Posted on Friday, May 22nd, 2015 by Russ Fischer
We’ve been talking a lot about Mad Max: Fury Road for the past couple weeks, and one reason is that it is, as I argued in my review of the film, incredibly precise and clear storytelling from a visual perspective. There is virtually nothing as good as Fury Road in action films of late. But there is in older work, such as the remarkable run of ’80s and early ’90s movies from Jackie Chan.
A couple weeks ago I came across a video essay that is itself very precise about breaking down just what works in Chan’s films, and why. I’ve watched this essay many times now, and despite the fact that it isn’t “new,” having debuted late last year, I wanted to share it as an explanation of exactly how and why some visual storytelling works so well.
Whether you aspire to make films, or just want to gain a better understanding of how they work, you must watch this video.
This essay is titled “How to Do Action Comedy,” but that particular blend of elements is only part of its appeal.

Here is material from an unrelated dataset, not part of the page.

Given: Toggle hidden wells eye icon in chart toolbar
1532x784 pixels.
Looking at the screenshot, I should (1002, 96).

What this really reveals is how to achieve clarity in action. Doing so isn’t easy, but it is pretty simple. Keep the camera wide, and steady. Stage the action to provide context, keeping action and reaction in one shot. Cut with a rhythm. These are all things we see in the success of Fury Road, too.

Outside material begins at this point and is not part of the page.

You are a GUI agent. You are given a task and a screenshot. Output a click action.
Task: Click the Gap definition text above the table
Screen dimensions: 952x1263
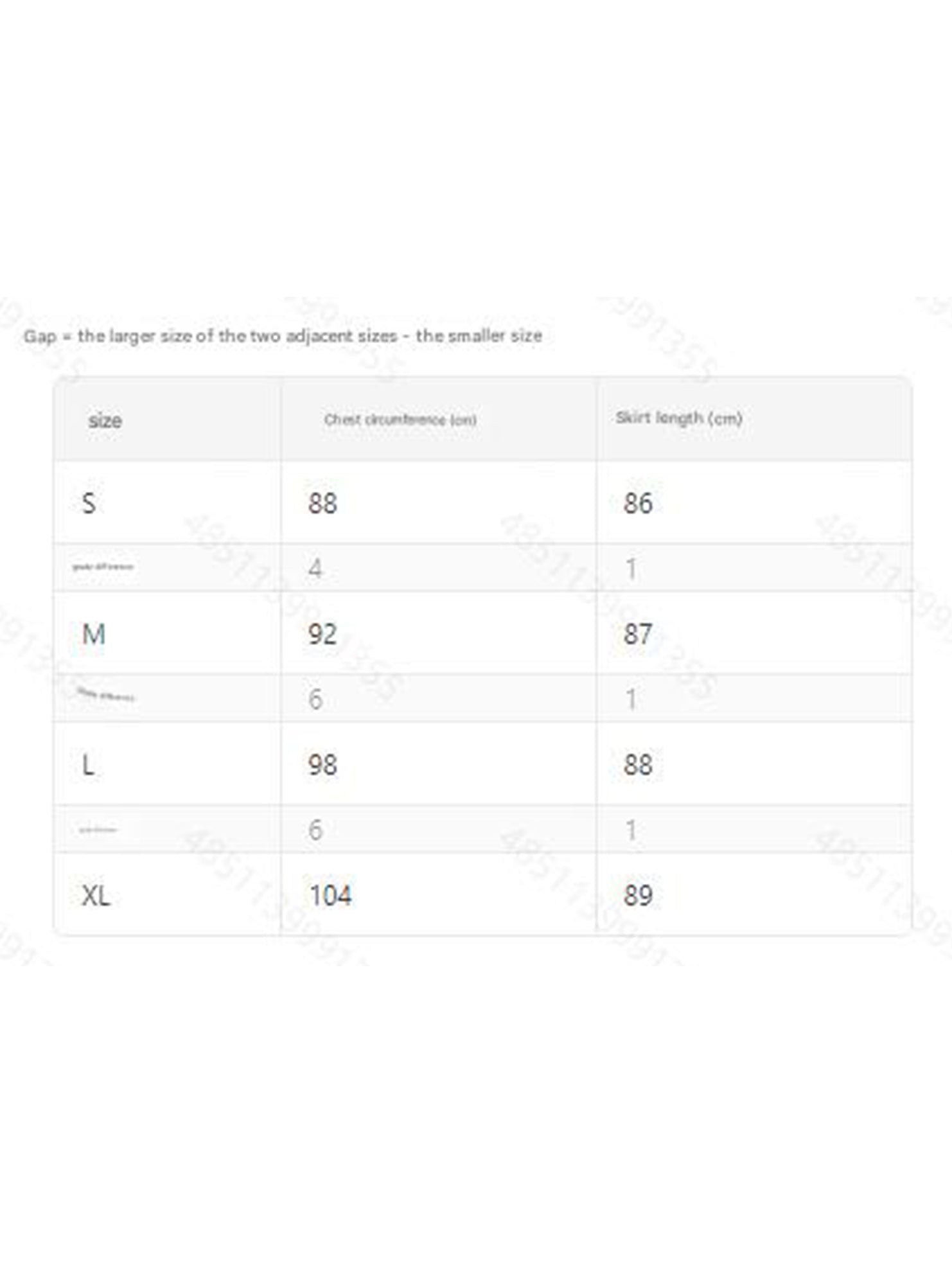tap(283, 336)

Persistence is the key ingredient. As Jackie says in one interview clip, “it’s not [that I’m] good! You can do it! Except, do you have the patience?” That goes along with a point that Tony Zhou makes in the essay, that Jackie doesn’t win fights because he’s the best fighter, he wins because he doesn’t give up.
I saw a full collection of Jackie Chan’s great ’80s films in a Boston-area theater in the summer of 1993, and they changed my view of action filmmaking. His work, especially when seen all at once, makes a tremendous impact.
If you haven’t seen these films, I can’t recommend strongly enough that you seek out the first three Police Story films, Project A parts one and two, the pair of Armour of God films, Jackie’s two Drunken Master movies, and Wheels on Meals. Yeah, that’s ten Jackie films that are stone-cold essential, and that only scratches the surface of his career. The guy is a phenomenon.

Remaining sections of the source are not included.